La fin de la présence militaire française au Mali précipitée par la présidentielle d’avril
« Les coups d’état militaires semblent moins contestés que la présence française […] Les sociétés privées ne sont là que parce que la politique française sahélienne a failli. […] Annoncez un plan de retrait de nos troupes. Rendez une deuxième fois leur indépendance à ces Etats. »
Jean-Paul Lecocq, député communiste
Toutefois, malgré l’indignation, consécutive au renvoi des troupes danoises de la force Takuba et à l’expulsion de l’ambassadeur de France au Mali, affichée par Paris, l’Elysée, qui n’a jusqu’à présent manifesté aucune gêne à maintenir sa présence malgré des menaces répétées de quitter le Mali si Bamako choisissait Moscou, souffre surtout de l’effet de loupe causé par la pré-campagne présidentielle. Rappelons en effet que la réponse immédiate de la France à l’expulsion de Joel Meyer a été le rappel de son ambassadeur et le maintient de son engagement « en faveur de la stabilisation du Sahel », selon un communiqué du Quai d’Orsay. Autrement dit, c’est moins l’expulsion en soit de Joel Meyer, que les déclarations outrées des candidats à la succession d’Emmanuel Macron et l’attention qu’elles n’ont manqué de susciter dans l’opinion publique qui forcent la main de Paris. Le cauchemar d’une certaine élite française, soucieuse de garder les questions de défense, en particulier les plus embarrassantes, à l’abri des regards et du contrôle démocratique, s’est alors matérialisé. Le 1er février, les attaques répétées de l’hémicycle français ont fait vaciller son gouvernement.
« Vous ne pouvez pas faire endosser au Mali seul cette dégradation de la situation tout comme revendiquer seul les succès mais mutualiser les échecs. La France est en première ligne seule, il faut l’assumer. […] Force est de constater que face à son impuissance, la France n’a plus grand-chose à proposer. Le président de la République a choisi de conduire cette politique en solitaire au point que dans la situation actuelle les ministres des affaires étrangères naviguent à vue dans l’attente de la parole présidentielle. »

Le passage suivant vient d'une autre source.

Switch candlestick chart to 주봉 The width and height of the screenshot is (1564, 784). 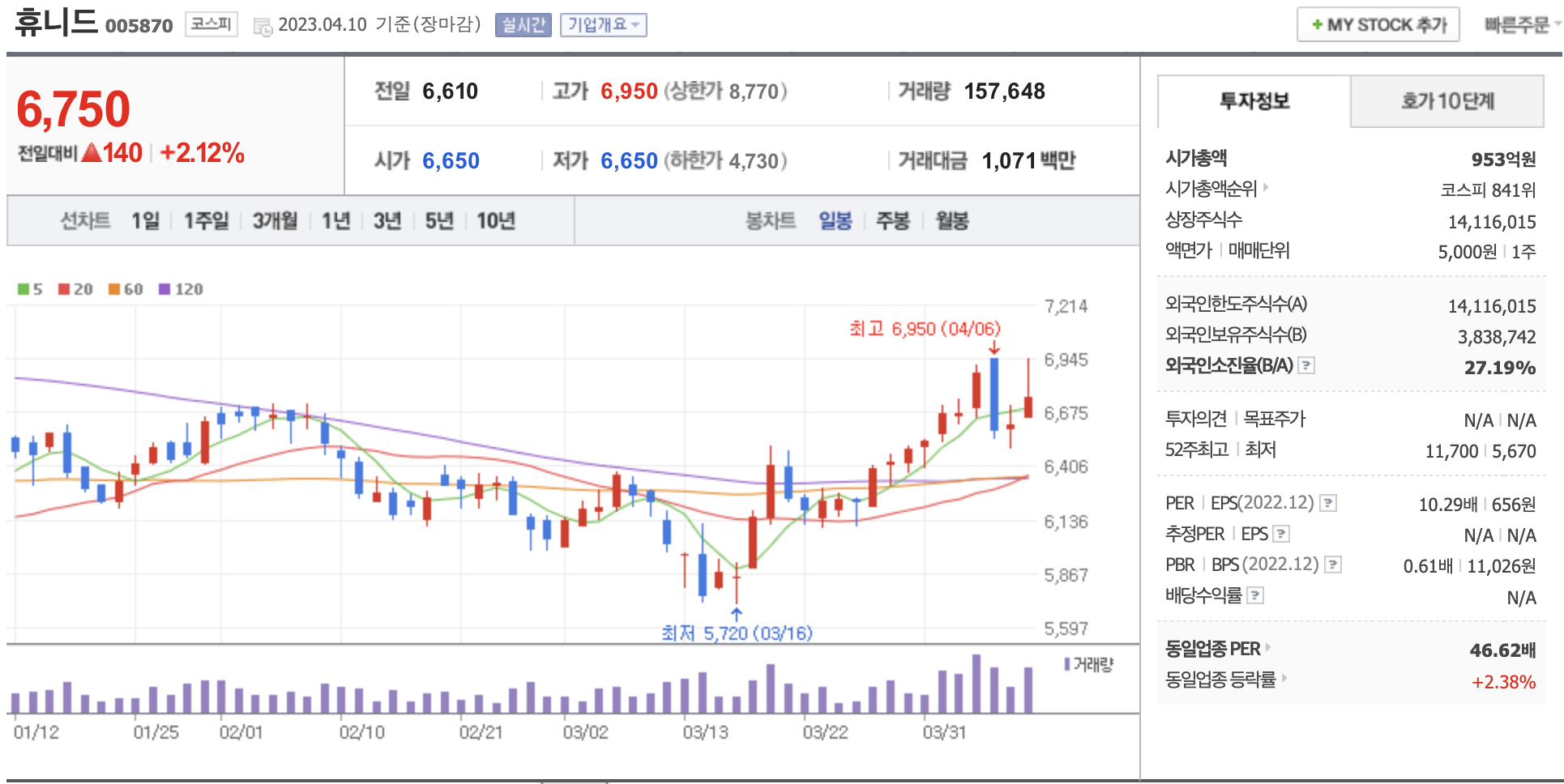(893, 221)
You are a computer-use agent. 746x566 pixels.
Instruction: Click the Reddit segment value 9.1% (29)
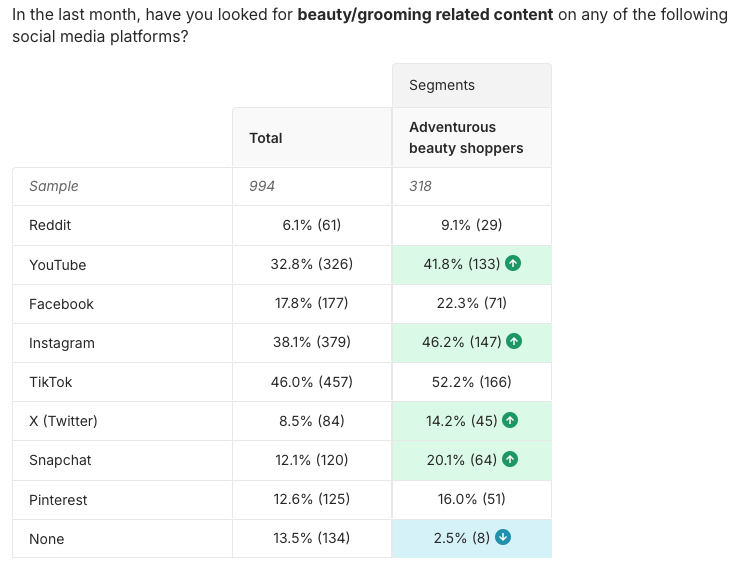click(x=471, y=225)
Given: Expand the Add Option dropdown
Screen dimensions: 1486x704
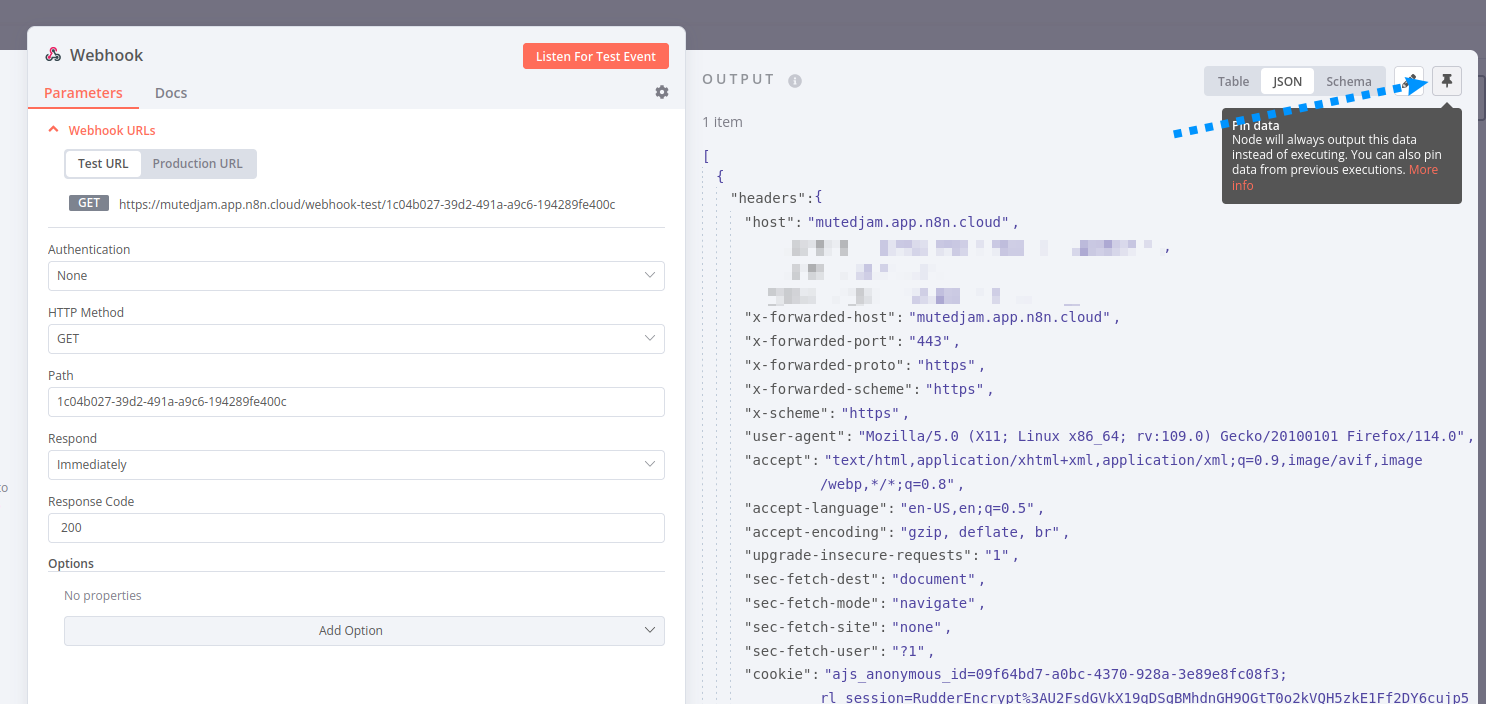Looking at the screenshot, I should coord(364,631).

Patrick Kanner, président du groupe socialiste, écologiste et républicain
Dos au mur, le Premier ministre Jean Castex, contraint par l’opposition, a annoncé la tenue d’un débat parlementaire sur l’engagement français au Mali. Un grand déballage en téléchargement contre lequel la seule parade est le retrait pur et simple du territoire malien. Ainsi, avec un retrait, le président Macron joue sa survie après le double camouflet infligé par Bamako et en l’absence d’un ambassadeur malien à expulser, n’en déplaise à Valérie Pécresse et Marine le Pen.
En attendant, Paris a de toute urgence besoin de trouver de nouvelles bases. À cet effet, Florence Parly s’est entretenue avec le président nigérien Mohamed Bazoum, mercredi. La diplomatie française explore également la possibilité de s’implanter au Sénégal ou dans les pays du golfe de Guinée comme la Côte d’Ivoire, le Togo et le Bénin, au motif que ces pays font face à une menace terroriste grandissante et toujours « à leur demande », martèle Paris.
Sanctions de l’Union européenne
L’Union européenne (UE), dont la France exerce actuellement la présidence tournante, a décidé vendredi 4 février de sanctionner 5 responsables du gouvernement malien dont le Premier ministre Choguel Maïga. Accusés de bloquer la transition politique au Mali, leurs avoirs détenus dans l’UE seront gelés, tout résident européen aura interdiction de leur transférer des fonds et les officiels sanctionnés sont interdits de séjour, même de transit, sur le territoire européen. Notons que le président Assimi Goïta n’est pas visé par ces sanctions. Présentée comme un écho aux sanctions de la CEDEAO, cette décision de Bruxelles est le signe qu’un point de non-retour a été atteint entre Bamako, Paris et ses partenaires européens.
Les conséquences de la rupture qui se dessine, pourraient éventuellement affecter la Mission multidimensionnelle Intégrée des Nations Unies pour la Stabilisation au Mali (MINUSMA).